**Brief**
Filter the records below for the word "Conditions". Keep each line that has it.

Saved data entries:

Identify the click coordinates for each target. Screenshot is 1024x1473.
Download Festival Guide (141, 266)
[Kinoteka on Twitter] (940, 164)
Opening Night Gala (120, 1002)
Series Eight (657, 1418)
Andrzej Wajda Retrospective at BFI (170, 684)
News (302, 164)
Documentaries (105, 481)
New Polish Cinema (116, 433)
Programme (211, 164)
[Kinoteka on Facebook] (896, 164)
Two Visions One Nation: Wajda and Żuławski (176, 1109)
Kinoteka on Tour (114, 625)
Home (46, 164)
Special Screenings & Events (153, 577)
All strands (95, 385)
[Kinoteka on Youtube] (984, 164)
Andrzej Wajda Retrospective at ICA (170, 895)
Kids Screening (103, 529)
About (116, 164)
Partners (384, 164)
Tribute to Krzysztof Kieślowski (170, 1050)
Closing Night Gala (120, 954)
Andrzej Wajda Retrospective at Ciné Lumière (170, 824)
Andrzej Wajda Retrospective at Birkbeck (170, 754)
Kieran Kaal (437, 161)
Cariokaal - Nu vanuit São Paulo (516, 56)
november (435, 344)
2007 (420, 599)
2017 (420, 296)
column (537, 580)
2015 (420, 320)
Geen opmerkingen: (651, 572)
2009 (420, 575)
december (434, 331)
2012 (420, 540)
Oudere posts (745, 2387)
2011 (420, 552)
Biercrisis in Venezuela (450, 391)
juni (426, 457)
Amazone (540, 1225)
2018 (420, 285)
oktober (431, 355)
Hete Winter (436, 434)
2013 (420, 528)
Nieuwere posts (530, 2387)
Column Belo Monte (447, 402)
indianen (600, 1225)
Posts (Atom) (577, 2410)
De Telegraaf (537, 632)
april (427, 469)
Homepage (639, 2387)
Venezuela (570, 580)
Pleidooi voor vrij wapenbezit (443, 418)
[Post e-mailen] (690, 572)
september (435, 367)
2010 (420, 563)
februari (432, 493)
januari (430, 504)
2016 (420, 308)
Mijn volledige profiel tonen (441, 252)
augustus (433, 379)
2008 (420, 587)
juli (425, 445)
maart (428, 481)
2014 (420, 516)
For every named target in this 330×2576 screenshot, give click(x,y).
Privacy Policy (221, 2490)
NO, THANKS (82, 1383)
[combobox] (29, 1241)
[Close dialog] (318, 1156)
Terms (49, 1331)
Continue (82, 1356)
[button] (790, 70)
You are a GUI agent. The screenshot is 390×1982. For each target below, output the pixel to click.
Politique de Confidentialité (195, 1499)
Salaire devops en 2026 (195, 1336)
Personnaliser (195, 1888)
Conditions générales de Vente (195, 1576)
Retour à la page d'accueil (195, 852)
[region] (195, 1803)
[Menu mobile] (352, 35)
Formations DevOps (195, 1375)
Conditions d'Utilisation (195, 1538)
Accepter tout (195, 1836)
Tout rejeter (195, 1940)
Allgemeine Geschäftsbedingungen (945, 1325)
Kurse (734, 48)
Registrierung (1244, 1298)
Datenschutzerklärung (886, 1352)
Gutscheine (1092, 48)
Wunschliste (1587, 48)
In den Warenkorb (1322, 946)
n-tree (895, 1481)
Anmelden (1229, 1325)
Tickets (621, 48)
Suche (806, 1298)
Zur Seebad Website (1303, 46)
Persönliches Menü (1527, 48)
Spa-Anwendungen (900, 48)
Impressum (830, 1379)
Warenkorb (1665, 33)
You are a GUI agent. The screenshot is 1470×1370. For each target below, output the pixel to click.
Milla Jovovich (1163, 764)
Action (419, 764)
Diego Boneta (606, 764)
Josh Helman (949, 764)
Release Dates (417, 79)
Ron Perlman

**Task solution**
Conditions générales de Vente (195, 1576)
Conditions d'Utilisation (195, 1538)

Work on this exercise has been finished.